======== Dataset content ========

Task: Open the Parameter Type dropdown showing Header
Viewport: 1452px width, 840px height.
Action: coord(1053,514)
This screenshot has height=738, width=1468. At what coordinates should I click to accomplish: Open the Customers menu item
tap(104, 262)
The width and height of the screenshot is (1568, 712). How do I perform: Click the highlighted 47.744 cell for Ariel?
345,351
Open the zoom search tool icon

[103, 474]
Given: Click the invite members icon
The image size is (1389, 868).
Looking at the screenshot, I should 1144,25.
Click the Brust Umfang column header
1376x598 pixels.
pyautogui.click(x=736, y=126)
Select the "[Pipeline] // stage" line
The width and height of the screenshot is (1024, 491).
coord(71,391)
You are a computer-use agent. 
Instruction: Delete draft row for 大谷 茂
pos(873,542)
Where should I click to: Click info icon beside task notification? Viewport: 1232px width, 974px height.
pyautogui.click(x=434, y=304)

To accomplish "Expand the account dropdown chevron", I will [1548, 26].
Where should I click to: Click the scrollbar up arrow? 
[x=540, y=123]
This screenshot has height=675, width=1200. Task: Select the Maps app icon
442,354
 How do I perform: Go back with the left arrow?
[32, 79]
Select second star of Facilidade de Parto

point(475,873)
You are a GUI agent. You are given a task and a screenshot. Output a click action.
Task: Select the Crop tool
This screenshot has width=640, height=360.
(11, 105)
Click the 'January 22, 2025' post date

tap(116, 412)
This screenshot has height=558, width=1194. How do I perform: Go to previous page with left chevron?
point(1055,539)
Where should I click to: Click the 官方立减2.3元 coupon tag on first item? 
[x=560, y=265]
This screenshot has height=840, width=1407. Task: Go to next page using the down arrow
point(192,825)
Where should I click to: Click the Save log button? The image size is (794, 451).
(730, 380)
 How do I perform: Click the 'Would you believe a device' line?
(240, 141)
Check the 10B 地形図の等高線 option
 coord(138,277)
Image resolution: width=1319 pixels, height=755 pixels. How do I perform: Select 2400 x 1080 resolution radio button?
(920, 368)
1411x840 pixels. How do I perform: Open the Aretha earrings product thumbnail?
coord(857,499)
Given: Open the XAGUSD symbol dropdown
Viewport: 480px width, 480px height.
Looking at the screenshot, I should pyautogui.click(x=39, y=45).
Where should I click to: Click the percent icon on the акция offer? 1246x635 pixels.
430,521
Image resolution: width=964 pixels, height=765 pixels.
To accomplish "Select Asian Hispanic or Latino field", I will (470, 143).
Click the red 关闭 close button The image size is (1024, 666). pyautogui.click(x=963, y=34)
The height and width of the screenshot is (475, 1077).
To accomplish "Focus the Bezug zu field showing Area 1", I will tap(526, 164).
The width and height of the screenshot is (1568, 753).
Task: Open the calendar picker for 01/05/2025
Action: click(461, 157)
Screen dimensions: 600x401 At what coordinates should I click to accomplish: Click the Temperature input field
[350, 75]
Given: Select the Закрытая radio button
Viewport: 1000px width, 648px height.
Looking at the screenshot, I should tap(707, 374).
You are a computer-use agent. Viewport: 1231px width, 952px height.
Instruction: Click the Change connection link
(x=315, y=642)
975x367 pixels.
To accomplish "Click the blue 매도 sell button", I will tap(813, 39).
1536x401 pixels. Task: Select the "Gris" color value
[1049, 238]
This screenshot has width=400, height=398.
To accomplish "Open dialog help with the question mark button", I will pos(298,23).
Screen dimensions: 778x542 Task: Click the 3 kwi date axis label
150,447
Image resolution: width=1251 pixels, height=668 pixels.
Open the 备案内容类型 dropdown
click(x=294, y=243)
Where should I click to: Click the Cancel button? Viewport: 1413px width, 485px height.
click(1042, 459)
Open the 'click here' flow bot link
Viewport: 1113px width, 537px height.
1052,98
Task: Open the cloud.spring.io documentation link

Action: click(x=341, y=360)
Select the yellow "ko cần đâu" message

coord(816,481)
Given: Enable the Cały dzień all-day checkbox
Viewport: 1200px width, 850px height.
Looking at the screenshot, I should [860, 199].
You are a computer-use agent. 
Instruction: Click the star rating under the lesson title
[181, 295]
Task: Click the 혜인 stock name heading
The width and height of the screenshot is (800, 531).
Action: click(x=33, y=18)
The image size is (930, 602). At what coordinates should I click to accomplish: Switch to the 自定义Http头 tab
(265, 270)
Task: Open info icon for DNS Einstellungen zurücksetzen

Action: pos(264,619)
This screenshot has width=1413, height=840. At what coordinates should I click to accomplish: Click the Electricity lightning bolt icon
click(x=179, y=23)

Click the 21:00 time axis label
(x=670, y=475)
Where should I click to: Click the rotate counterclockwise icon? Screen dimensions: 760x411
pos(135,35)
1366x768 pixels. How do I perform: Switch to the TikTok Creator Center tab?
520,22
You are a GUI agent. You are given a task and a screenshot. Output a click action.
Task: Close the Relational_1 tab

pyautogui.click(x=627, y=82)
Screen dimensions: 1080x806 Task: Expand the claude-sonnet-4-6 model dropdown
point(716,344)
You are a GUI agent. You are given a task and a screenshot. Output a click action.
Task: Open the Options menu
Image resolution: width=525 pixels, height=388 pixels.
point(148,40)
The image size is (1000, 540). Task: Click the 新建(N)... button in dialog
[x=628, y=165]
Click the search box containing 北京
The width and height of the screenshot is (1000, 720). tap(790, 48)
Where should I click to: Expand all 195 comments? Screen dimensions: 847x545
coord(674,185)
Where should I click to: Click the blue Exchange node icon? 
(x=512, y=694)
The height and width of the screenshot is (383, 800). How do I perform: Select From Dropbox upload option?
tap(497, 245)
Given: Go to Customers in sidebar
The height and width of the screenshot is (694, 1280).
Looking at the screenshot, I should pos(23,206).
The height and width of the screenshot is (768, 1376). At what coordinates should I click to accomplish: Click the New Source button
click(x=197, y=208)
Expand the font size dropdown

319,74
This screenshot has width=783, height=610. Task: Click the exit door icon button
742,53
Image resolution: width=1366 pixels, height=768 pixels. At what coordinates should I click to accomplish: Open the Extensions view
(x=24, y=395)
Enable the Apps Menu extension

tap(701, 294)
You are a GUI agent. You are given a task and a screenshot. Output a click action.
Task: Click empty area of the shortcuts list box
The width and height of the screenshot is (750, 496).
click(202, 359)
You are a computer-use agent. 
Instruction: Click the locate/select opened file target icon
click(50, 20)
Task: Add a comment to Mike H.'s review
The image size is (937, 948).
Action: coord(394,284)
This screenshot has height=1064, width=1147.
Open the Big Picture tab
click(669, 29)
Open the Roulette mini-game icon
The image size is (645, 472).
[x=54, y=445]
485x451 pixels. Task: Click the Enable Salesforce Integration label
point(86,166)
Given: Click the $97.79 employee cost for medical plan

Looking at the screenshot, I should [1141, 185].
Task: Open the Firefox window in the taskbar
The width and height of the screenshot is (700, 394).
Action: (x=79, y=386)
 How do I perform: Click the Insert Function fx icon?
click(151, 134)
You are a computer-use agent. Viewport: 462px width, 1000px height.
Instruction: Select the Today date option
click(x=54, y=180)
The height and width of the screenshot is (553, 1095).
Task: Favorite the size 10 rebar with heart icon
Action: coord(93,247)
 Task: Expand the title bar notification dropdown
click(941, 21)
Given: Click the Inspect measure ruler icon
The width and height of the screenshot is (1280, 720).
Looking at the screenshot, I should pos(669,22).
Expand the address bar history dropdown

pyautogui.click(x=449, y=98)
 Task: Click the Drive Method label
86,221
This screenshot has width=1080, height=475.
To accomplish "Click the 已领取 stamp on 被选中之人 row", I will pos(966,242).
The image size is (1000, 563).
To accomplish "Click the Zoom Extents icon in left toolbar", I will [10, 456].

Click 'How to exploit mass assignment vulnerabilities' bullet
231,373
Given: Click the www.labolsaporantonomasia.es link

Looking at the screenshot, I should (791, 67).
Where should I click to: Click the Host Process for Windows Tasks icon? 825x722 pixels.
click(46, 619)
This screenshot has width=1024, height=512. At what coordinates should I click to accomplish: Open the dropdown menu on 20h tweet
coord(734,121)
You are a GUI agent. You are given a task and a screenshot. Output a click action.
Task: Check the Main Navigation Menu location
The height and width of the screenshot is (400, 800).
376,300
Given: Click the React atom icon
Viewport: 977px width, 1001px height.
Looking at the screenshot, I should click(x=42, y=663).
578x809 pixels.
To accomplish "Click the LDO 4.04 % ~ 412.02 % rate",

========

Which lines run from the one containing "Task: Expand the title" to the final line of the entries? Return those lines exactly, and only those.

 Task: Expand the title bar notification dropdown
click(941, 21)
Given: Click the Inspect measure ruler icon
The width and height of the screenshot is (1280, 720).
Looking at the screenshot, I should pos(669,22).
Expand the address bar history dropdown

pyautogui.click(x=449, y=98)
 Task: Click the Drive Method label
86,221
This screenshot has width=1080, height=475.
To accomplish "Click the 已领取 stamp on 被选中之人 row", I will pos(966,242).
The image size is (1000, 563).
To accomplish "Click the Zoom Extents icon in left toolbar", I will [10, 456].

Click 'How to exploit mass assignment vulnerabilities' bullet
231,373
Given: Click the www.labolsaporantonomasia.es link

Looking at the screenshot, I should (791, 67).
Where should I click to: Click the Host Process for Windows Tasks icon? 825x722 pixels.
click(46, 619)
This screenshot has width=1024, height=512. At what coordinates should I click to accomplish: Open the dropdown menu on 20h tweet
coord(734,121)
You are a GUI agent. You are given a task and a screenshot. Output a click action.
Task: Check the Main Navigation Menu location
The height and width of the screenshot is (400, 800).
376,300
Given: Click the React atom icon
Viewport: 977px width, 1001px height.
Looking at the screenshot, I should click(x=42, y=663).
578x809 pixels.
To accomplish "Click the LDO 4.04 % ~ 412.02 % rate",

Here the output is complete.